In the late 1970's ITV showed a series of programmes about people of Welsh heritage who influenced life in the USA. One was the Chicago gangster 'Murray the Hump' or to give him his full name, Llywelyn Morris Humphreys. His parents were born in Mid-Wales: his father, William Bryan Humphries, in Carno and his mother, Ann Wigley, near Llanidloes. The programme caused a stir amongst the Wigley members of my family. More revelations followed with an ITV documentary entitled 'No Gangster More Bold' and a book of the same title published in 1985.
Ann was born in 1866, the only child of John and Ann Wigley. When Ann was three years old her mother died, and she went to live with her grandparents at their farm near Llanidloes. William Bryan was born in 1867, the son of Samuel and Ann Humphreys. They had three other sons namely Morris, John Edward and Llywelyn who ironically became a Justice of the Peace. In 1888 William Bryan and Ann were married at the Welsh Calvinistic Methodist chapel on China Street, Llanidloes. A few years later John, Ann's widowed father, married his widowed first cousin Mary Jones, née Wigley, and they had three children before her death in 1898. Her short-lived first marriage to Hugh Jones resulted in one son, Ivor, my grandfather.

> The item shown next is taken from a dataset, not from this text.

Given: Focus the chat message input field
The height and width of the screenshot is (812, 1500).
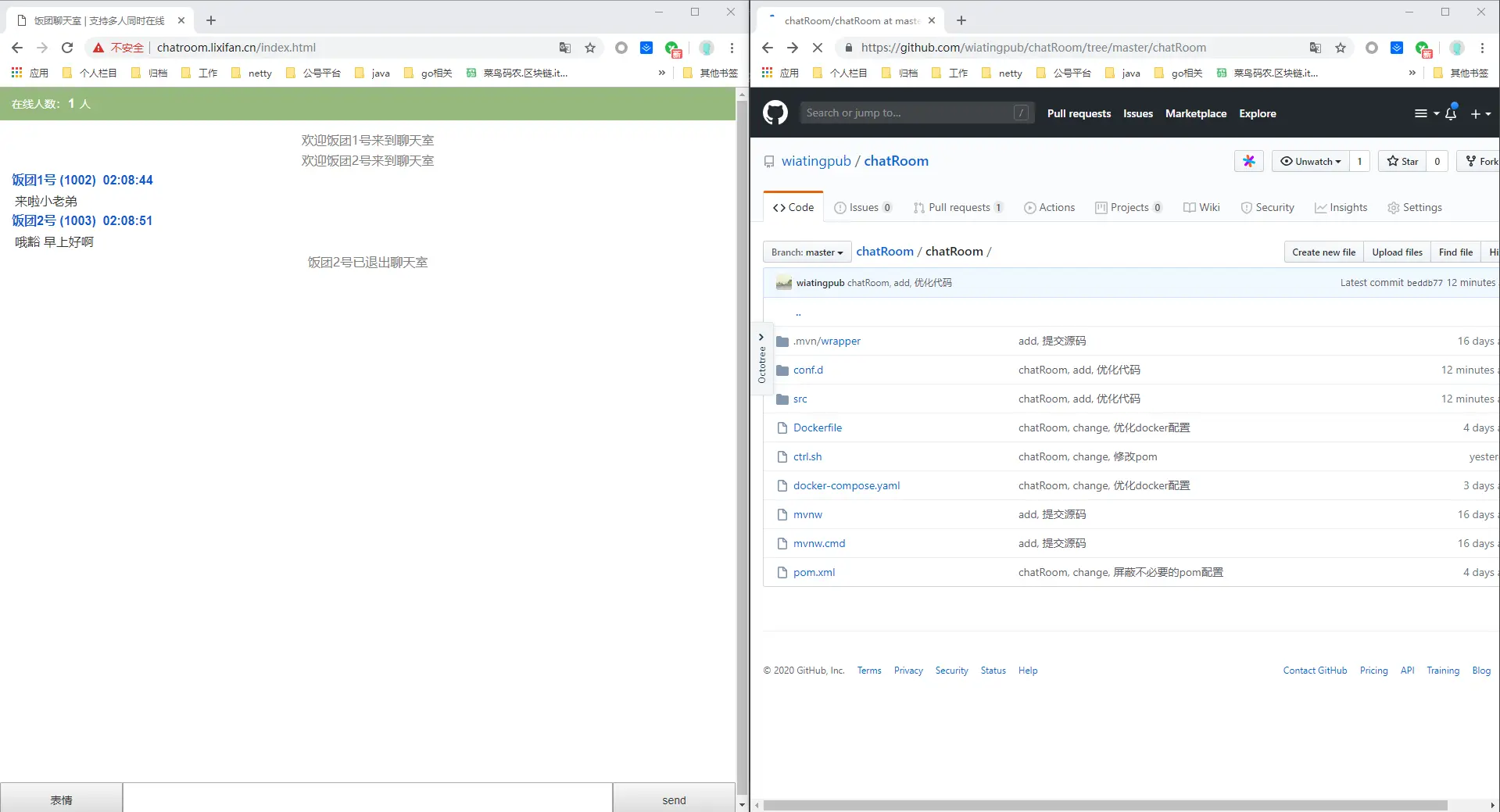Looking at the screenshot, I should pyautogui.click(x=367, y=798).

In 1889, William Bryan and Ann Humphreys emigrated to Racine, Wisconsin, where there was a large Welsh community, including her cousin David Painter Wigley. In 1890 they moved to Chicago, where William Bryan worked as a teamster, and had five children: Ethel, Katherine, Ernest, Llywelyn and Florence. In 1906 William Bryan lost his job resulting in Llywelyn leaving school to work as a newspaper boy. Over time, Llywelyn became involved in street gang fights and petty crime and thereby came to the attention of the authorities and the courts. Judge Jack Murray recognised Llywelyn's intelligence and became his mentor, hoping to convert him into a law-abiding citizen. In honour of the judge, Llywelyn Morris abandoned his Christian names to become known as Murray.
In 1918, aged 19, Humphreys was jailed for 12 months for burglary. In 1920 the Volstead Act was passed which prohibited the making or selling of alcohol in the USA and triggered an escalation of gang war in Chicago. During the 1920's Humphreys became a valued and trusted member of the Al Capone gang as a gunman, racketeer and later, an adviser and fixer. One of his rackets was the purchase of laundry businesses to 'launder' money. Al Capone said of him: ''Anybody can use a gun. The Hump uses his head. He can shoot if he has to, but he likes to negotiate with cash if he can. I like that in a man.'' Between 1924 and 1926 there were 138 gang killings in Chicago and on Valentine's Day 1929, seven members of the Bugs Moran gang were murdered. Humphreys is thought to have planned the killings and may have participated in the massacre.
By the time Al Capone was jailed in 1931 for non-payment of taxes, the 'Outfit' were established as the primary organisers of crime in Chicago, with Humphreys a lead figure. Over the following decades they were instrumental in arranging changes in the gaming laws in Nevada, helped develop Las Vegas and, through the unions, controlled the film industry in Hollywood. Following a request from Joseph Kennedy, allegedly a onetime bootlegger, they also delivered the union vote to secure the election of his son JFK in 1963. In 1965 Humphreys died of a heart attack in his Chicago apartment whilst on bail, after being arrested again by the FBI.
Humphreys' parents and siblings were aware of his life of crime and benefitted from it, his brother Ernest being directly involved in Outfit activities. The connection to Wales remained strong. In the 1911 census, Ethel Humphreys is visiting her grandmother in Carno and Humphreys himself visited the family farm in 1963 when it had been long vacated by his father's family. It is uncertain whether family in Wales knew of Humphreys' gangster life. If so, they are not telling!